# Work to do
How would you express every line of the listing below as a JSON list of strings, one string per line, leaving out the blank lines?

[Part of a data file]
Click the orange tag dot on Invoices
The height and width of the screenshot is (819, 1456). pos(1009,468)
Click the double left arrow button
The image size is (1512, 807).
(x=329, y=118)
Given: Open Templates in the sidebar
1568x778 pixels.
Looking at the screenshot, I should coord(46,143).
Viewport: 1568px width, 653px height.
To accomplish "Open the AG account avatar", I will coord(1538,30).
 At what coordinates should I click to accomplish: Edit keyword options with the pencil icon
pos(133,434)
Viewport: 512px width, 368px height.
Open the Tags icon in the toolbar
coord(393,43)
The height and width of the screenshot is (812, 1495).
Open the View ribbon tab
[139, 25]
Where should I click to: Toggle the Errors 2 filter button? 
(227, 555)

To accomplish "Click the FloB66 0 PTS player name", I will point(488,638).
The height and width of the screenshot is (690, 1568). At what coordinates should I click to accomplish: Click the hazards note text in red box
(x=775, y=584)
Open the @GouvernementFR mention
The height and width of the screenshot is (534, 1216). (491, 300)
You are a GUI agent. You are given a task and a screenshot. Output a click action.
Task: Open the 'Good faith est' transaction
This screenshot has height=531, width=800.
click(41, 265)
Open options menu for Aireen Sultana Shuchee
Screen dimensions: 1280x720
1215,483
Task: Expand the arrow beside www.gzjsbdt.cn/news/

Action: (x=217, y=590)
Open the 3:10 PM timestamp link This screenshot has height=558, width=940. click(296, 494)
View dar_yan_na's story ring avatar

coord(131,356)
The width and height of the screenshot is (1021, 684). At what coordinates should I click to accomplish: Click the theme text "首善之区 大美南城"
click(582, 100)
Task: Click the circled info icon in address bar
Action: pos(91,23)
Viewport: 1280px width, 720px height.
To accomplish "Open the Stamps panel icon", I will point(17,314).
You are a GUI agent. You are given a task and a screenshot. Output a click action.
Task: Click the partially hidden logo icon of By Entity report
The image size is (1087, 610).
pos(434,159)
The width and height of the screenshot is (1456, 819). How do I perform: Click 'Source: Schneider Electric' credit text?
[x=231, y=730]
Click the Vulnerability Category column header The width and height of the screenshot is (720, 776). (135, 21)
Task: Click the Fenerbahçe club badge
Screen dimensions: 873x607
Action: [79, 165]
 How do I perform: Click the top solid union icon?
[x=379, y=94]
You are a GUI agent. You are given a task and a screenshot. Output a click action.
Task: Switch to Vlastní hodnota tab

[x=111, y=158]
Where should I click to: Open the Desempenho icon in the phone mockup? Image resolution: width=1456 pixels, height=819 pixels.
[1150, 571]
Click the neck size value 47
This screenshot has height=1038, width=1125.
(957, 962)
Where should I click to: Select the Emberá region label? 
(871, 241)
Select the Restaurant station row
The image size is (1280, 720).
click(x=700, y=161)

# Task result
[
  "Click the orange tag dot on Invoices",
  "The height and width of the screenshot is (819, 1456). pos(1009,468)",
  "Click the double left arrow button",
  "The image size is (1512, 807).",
  "(x=329, y=118)",
  "Given: Open Templates in the sidebar",
  "1568x778 pixels.",
  "Looking at the screenshot, I should coord(46,143).",
  "Viewport: 1568px width, 653px height.",
  "To accomplish \"Open the AG account avatar\", I will coord(1538,30).",
  " At what coordinates should I click to accomplish: Edit keyword options with the pencil icon",
  "pos(133,434)",
  "Viewport: 512px width, 368px height.",
  "Open the Tags icon in the toolbar",
  "coord(393,43)",
  "The height and width of the screenshot is (812, 1495).",
  "Open the View ribbon tab",
  "[139, 25]",
  "Where should I click to: Toggle the Errors 2 filter button? ",
  "(227, 555)",
  "To accomplish \"Click the FloB66 0 PTS player name\", I will point(488,638).",
  "The height and width of the screenshot is (690, 1568). At what coordinates should I click to accomplish: Click the hazards note text in red box",
  "(x=775, y=584)",
  "Open the @GouvernementFR mention",
  "The height and width of the screenshot is (534, 1216). (491, 300)",
  "You are a GUI agent. You are given a task and a screenshot. Output a click action.",
  "Task: Open the 'Good faith est' transaction",
  "This screenshot has height=531, width=800.",
  "click(41, 265)",
  "Open options menu for Aireen Sultana Shuchee",
  "Screen dimensions: 1280x720",
  "1215,483",
  "Task: Expand the arrow beside www.gzjsbdt.cn/news/",
  "Action: (x=217, y=590)",
  "Open the 3:10 PM timestamp link This screenshot has height=558, width=940. click(296, 494)",
  "View dar_yan_na's story ring avatar",
  "coord(131,356)",
  "The width and height of the screenshot is (1021, 684). At what coordinates should I click to accomplish: Click the theme text \"首善之区 大美南城\"",
  "click(582, 100)",
  "Task: Click the circled info icon in address bar",
  "Action: pos(91,23)",
  "Viewport: 1280px width, 720px height.",
  "To accomplish \"Open the Stamps panel icon\", I will point(17,314).",
  "You are a GUI agent. You are given a task and a screenshot. Output a click action.",
  "Task: Click the partially hidden logo icon of By Entity report",
  "The image size is (1087, 610).",
  "pos(434,159)",
  "The width and height of the screenshot is (1456, 819). How do I perform: Click 'Source: Schneider Electric' credit text?",
  "[x=231, y=730]",
  "Click the Vulnerability Category column header The width and height of the screenshot is (720, 776). (135, 21)",
  "Task: Click the Fenerbahçe club badge",
  "Screen dimensions: 873x607",
  "Action: [79, 165]",
  " How do I perform: Click the top solid union icon?",
  "[x=379, y=94]",
  "You are a GUI agent. You are given a task and a screenshot. Output a click action.",
  "Task: Switch to Vlastní hodnota tab",
  "[x=111, y=158]",
  "Where should I click to: Open the Desempenho icon in the phone mockup? Image resolution: width=1456 pixels, height=819 pixels.",
  "[1150, 571]",
  "Click the neck size value 47",
  "This screenshot has height=1038, width=1125.",
  "(957, 962)",
  "Where should I click to: Select the Emberá region label? ",
  "(871, 241)",
  "Select the Restaurant station row",
  "The image size is (1280, 720).",
  "click(x=700, y=161)"
]